***** Records supplied *****

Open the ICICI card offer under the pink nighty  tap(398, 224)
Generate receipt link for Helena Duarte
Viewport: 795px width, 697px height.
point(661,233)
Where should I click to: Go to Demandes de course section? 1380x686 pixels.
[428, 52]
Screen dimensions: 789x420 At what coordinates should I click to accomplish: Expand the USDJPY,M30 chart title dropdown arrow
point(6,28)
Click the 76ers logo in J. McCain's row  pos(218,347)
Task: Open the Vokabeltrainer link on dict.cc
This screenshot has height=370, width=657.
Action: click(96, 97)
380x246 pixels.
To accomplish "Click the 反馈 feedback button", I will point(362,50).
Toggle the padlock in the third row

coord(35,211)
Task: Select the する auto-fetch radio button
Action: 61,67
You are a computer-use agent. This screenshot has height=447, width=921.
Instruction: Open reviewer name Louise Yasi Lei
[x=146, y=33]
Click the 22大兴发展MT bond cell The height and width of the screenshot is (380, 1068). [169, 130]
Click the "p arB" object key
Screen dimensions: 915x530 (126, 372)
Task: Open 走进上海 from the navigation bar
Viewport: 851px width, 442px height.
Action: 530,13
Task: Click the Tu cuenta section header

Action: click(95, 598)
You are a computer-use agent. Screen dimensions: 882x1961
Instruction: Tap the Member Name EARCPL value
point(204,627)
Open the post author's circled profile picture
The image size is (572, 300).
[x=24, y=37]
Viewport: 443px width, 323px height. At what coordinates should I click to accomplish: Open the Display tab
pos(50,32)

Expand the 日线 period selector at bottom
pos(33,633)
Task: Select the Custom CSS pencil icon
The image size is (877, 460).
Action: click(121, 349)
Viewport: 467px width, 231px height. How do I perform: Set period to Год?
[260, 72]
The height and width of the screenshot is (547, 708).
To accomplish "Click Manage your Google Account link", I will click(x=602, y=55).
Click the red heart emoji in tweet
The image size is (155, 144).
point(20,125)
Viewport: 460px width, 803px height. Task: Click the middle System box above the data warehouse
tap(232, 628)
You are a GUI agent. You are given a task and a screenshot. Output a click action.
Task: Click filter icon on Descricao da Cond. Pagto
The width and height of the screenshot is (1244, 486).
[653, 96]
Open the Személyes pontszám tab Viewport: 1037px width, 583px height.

*****

What you should do>
Write out everything again from the line containing "Viewport: 460px width, 803px" down to the end of the entries, requests included. Multiply every coordinate in the answers by 1.15 and round to whole numbers, halves up; leave the requests unchanged.

Answer to the problem>
Viewport: 460px width, 803px height. Task: Click the middle System box above the data warehouse
tap(267, 722)
You are a GUI agent. You are given a task and a screenshot. Output a click action.
Task: Click filter icon on Descricao da Cond. Pagto
The width and height of the screenshot is (1244, 486).
[751, 110]
Open the Személyes pontszám tab Viewport: 1037px width, 583px height.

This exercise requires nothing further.